What are the key trends, challenges and opportunities for Not-For-Profit organizations and what role does technology play?
Not-For-Profits such as American Cancer Society (ACS) for over 100 years have worked relentlessly to further the Mission to save lives and create a world with less cancer. Historically, ACS has operated leveraging a high-touch, person-to-person (community/grassroots) model to further its mission and fundraising goals. However, with the advent of web, social and mobile channels, that interaction is quickly shifting from person-to-person to online& on-demand. In addition, millennials are a growing population that support ACS’s mission, however they want to do that “at their own time” and “using their own techniques – mobile”. So, the organizations that are agile and can adapt to this change in landscape and at the same time ensure most of the donor dollar goes to the underlying mission will gain competitive advantage in the marketplace.
You came to ACS from Wall Street/for profit background, what are the differences from a technology strategy and execution perspective?
At the heart of it, there are really no differences other than the fact the there is scrutiny on every donor dollar spent and usually “discretionary dollars” are hard to come by for trying new ideas. That said, having served as the CIO/CTO roles in the past, I have come to appreciate that, if technology is run like a true P&L, similar to other business functions, it could be a true business enabler and growth driver. Non-Profits that are able to leverage technology to gain operational efficiencies/savings and use those dollars as a “self funding” mechanism for Innovation will drive new revenue streams as shown in the graphic below.
What was the key motivating factor for you to join ACS and lead the Technology Transformation& Innovation?
Everyone is touched by cancer whether it is a family member or a friend and it is always very gratifying to make an impact for such a great cause. With expertise in M&A and technology transformations, I was brought in an interim leadership capacity in 2012 to help The Society with the merger from 12 independent divisions to one organization. During this time, I realized technology was a mere business enabler and had the potential to be a growth driver by engaging the constituents “when, where and how” they wanted to engage with us. When you have the “passion” for the cause, the two pillars “leadership” and “Innovation” are not only essential but also come naturally – they become part of your DNA. I realized an interim role would not do justice to that potential and came onboard to lead that journey.
What’s your view on Innovation and what was your approach at ACS?
The experience I have garnered prior to ACS has taught me the importance of innovation and the dynamics of driving it efficiently within the organization. At McKinsey& Company, we were providing expert and unique strategies for clients. At Alvarez & Marsal, another top turnaround consulting firm, we not only developed strategies, but also executed them to deliver top-line and bottom-line results.

→ **Records supplied**
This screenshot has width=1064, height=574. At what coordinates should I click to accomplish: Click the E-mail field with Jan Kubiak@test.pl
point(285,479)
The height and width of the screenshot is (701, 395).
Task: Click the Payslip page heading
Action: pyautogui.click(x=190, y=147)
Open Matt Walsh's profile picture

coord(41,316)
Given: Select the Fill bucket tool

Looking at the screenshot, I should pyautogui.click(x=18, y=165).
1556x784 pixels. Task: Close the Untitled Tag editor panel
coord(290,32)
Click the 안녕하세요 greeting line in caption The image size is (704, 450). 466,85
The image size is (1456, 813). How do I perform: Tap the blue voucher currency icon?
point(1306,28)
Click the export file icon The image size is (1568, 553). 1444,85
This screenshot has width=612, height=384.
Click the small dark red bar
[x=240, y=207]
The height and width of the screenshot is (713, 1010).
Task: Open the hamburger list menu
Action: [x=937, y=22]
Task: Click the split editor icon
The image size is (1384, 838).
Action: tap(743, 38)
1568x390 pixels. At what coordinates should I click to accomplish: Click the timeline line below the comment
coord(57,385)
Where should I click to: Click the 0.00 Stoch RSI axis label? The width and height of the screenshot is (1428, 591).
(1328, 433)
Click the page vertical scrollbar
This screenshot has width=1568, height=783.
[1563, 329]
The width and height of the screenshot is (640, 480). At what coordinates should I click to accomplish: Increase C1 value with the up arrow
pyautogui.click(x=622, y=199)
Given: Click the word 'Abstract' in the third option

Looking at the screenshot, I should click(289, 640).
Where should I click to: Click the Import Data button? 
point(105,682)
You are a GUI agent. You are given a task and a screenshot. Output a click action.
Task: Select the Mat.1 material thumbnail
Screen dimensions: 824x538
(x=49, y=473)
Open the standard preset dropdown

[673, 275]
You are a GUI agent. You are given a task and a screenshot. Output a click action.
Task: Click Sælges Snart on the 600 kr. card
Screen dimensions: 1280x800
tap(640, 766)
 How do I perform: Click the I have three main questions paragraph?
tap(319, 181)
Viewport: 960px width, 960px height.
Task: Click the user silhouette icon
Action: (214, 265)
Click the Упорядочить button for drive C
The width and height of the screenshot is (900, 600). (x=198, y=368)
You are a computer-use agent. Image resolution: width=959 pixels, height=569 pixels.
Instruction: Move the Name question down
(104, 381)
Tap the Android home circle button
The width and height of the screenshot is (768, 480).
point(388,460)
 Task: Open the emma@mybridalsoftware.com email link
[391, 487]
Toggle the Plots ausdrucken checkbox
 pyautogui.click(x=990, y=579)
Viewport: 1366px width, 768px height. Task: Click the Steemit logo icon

→ **Problem set**
a – Answer these questions using the interview on technology at the American Cancer Society:
(i) For how long have Not-For-Profits such as the American Cancer Society worked to further their mission?
(ii) In what year was the interviewee brought in an interim leadership capacity?
(iii) Which firm does the interviewee call another top turnaround consulting firm?
b – Write out the passage of the interview on technology at the American Cancer Society, starting with "Everyone is touched" and going on through "lead that journey.", with no changes.

→ **Results for the exercise**
a –
(i) For over 100 years.
(ii) In 2012.
(iii) Alvarez & Marsal.

b –
Everyone is touched by cancer whether it is a family member or a friend and it is always very gratifying to make an impact for such a great cause. With expertise in M&A and technology transformations, I was brought in an interim leadership capacity in 2012 to help The Society with the merger from 12 independent divisions to one organization. During this time, I realized technology was a mere business enabler and had the potential to be a growth driver by engaging the constituents “when, where and how” they wanted to engage with us. When you have the “passion” for the cause, the two pillars “leadership” and “Innovation” are not only essential but also come naturally – they become part of your DNA. I realized an interim role would not do justice to that potential and came onboard to lead that journey.